In what the Federal Trade Commission called its largest civil penalty in a consumer-protection case, the satellite provider agreed to pay $5.4 million to settle charges relating to “Do Not Call” provisions in the agency’s Telemarketing Sales Rule. The FTC had alleged that telemarketers calling on behalf of DirecTV contacted consumers on the National Do Not Call Registry.

In the second settlement, DirecTV agreed to pay $5 million to 22 states to cover the cost of a task force they created to investigate alleged deceptive marketing practices by the satellite provider. That $5 million is not a fine, and DirecTV continues to deny the allegations regarding its advertising.

Relative to the do-not-call settlement, the FTC had charged that since October 2003, the DirecTV and the companies it retained to handle its telemarketing violated the do-not-call rules.

“This multimillion-dollar penalty drives home a simple point: Sellers are on the hook for calls placed on their behalf,” FTC chairman Deborah Platt Majoras said in a statement. “The Do Not Call Rule applies to all players in the telemarketing chain, including retailers and their telemarketers.”

In its statement, DirecTV said that most of the complaints that the FTC had received related to calls placed by a small number of independent retailers “who ignored DirecTV policies prohibiting unauthorized telemarketing.”

The DBS provider said it had terminated relationships with the offending retailers, cooperated with the FTC probe and agreed to closely monitor independent retailers.

The settlement with the 22 states related to DirecTV practices that included the initial absence of local-channel access; differences between DirecTV’s advertised offers and terms of the contracts actually signed; problems consumers had with installations and reception; and the imposition of fees for delayed activations.

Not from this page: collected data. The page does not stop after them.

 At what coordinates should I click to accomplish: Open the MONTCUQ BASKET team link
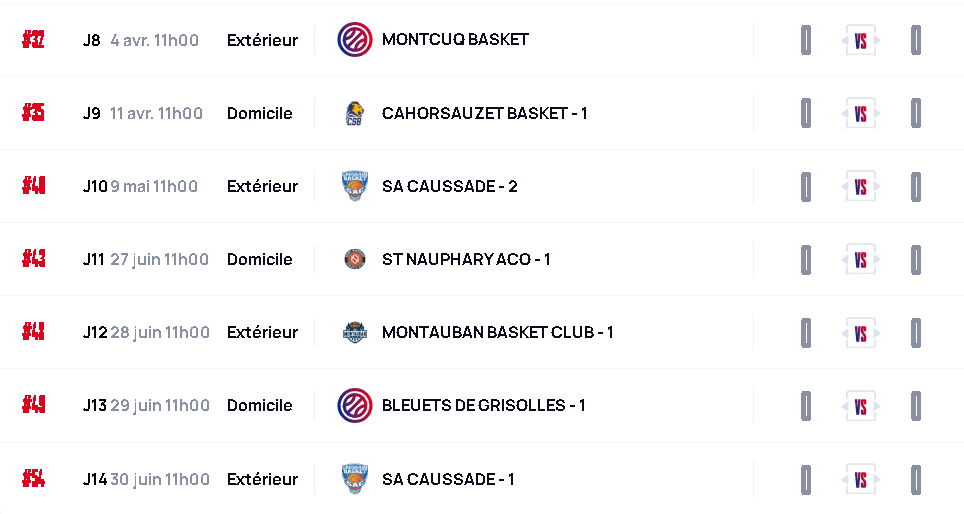point(455,40)
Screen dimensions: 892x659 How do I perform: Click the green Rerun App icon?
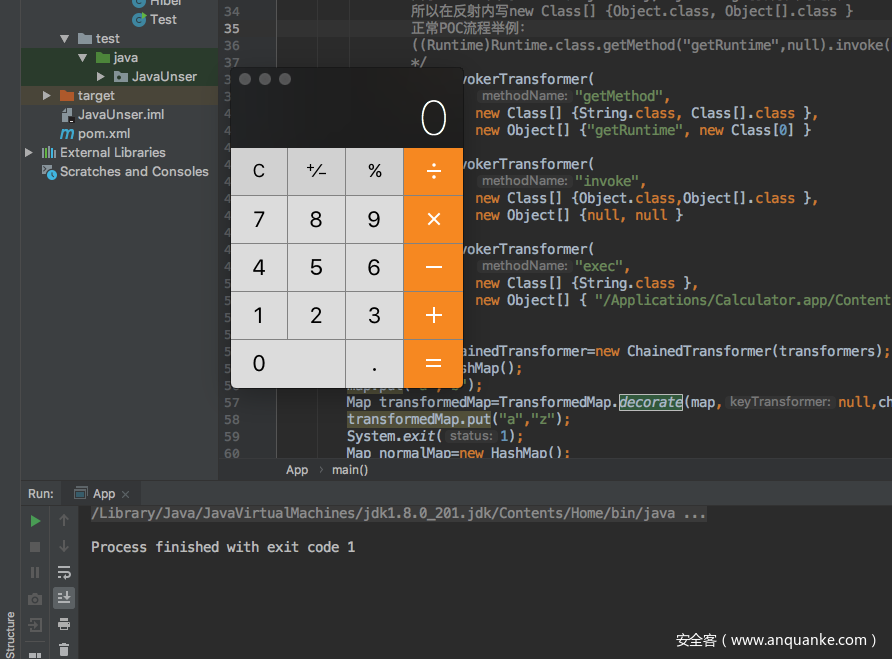(35, 521)
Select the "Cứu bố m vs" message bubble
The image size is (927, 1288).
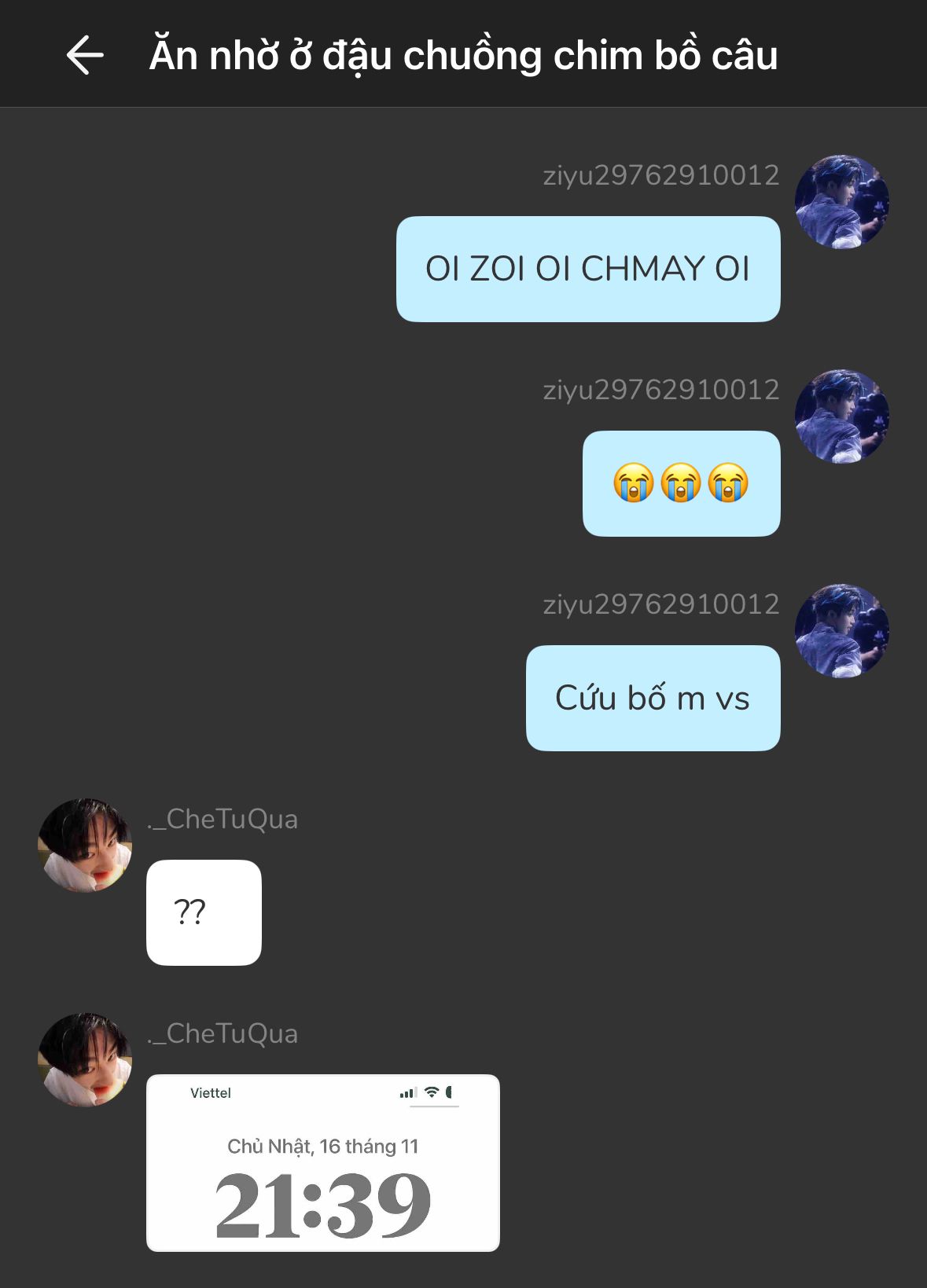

Under that settlement, DirecTV agreed to clearly inform consumers of their rights and obligations when accepting an advertised offer, as well as make restitution to consumers who have filed complaints regarding the issues that were involved in the settlement.

The voluntary agreement with the states’ task force acknowledges that the company didn’t violate any federal or state law, according to a statement from DirecTV.